As onlookers watched a group of wide-eyed immigrants descend the Austrian airlines plane to the Vienna International Airport, we were surely as strange a sight to them as as they were to us.

We had done it.

We had left our home land, a place where so many of us were persecuted, tortured, and lost so much of our selves behind. We were a five-hour plane ride away from a place that had shown us over and over again how much it did not appreciate our existence, our morals, our values and our traditions.

September 28th 1990 was the day that I left the country of my birth behind and landed in a county that had, at one point in its history, housed and educated the leader of the Nazi party. As I look back all these years later, the irony is not lost on me that in order to seek refuge for a better life, we had to put our trust in a county that had willingly rid itself of the majority of its Jews during World War II.

September 28th 1990 was significant in another way.

It was Erev Yom Kippur.

As we descended that plane, member of the Hebrew Immigration Aid Society greeted us, impeccably dressed blond men held signs and wordlessly directed us towards our new life. It was a bright sunny morning, and we were escorted to a large van to take us to the HIAS offices to help us get settled in with a place to live, and wait.

And wait.

Wait in a foreign land, seeking help from strangers, who were going to ensure that we successfully secure asylum in the United States.

That day, September 28th, was perhaps one of the longest days of our lives.

Dazed and confused, we still craved the place that we had just run away from, faces of loved ones left behind still haunted us, too many goodbyes not final, and too many gaps begging to be filled still.
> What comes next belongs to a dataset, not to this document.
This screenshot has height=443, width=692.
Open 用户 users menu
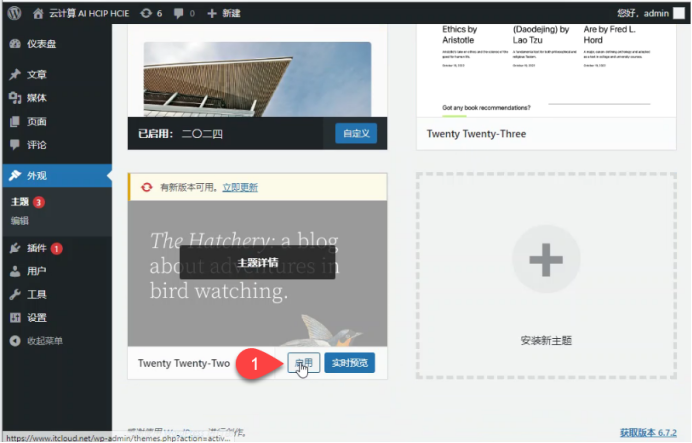36,271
We put our trust in the hands of strangers who’s broken English matched our broken hearts.

At seven in the morning our plane landed in a new land, and again, we were strangers in a strange land.

I remember looking up at the bright sky, as I pulled off the head covering that I had still had on. I looked on towards the sky, to the future, to the life ahead.

That Erev Yom Kippur, we snacked on the meager foods that we had been allowed to bring with us and as sundown approached on the holiest day of the Jewish calendar, we were still scattered across the grimy floors of that office, awaiting out fate.

The lavish Yom Kippur meal that we had been so used to was nowhere to be found; the last cup of tea desperately missing. The hustle and bustle of getting ready for the Kol Nidre services was replaced by the rushed efforts of the office staff to secure last minute housing for the twenty or so new immigrants that had landed at their front door that very morning.

The Yom Kippur was the very first – and last- that I ever missed a service.

What a year that was. A Yom Kippur unlike any other.

And on this Yom Kippur of 2020, a year that has been unlike any other, I find myself thinking of that day so long ago.

After our day long slumber, we all awoke to look outside, dazed and confused, having lost track of time and space. And we did the only thing we knew: opened the windows to search for a sign from the one above. And slowly, one by one, we saw the stars…

And just then, a faint sound of the shofar could be heard from a distance.

And we knew that we had made it.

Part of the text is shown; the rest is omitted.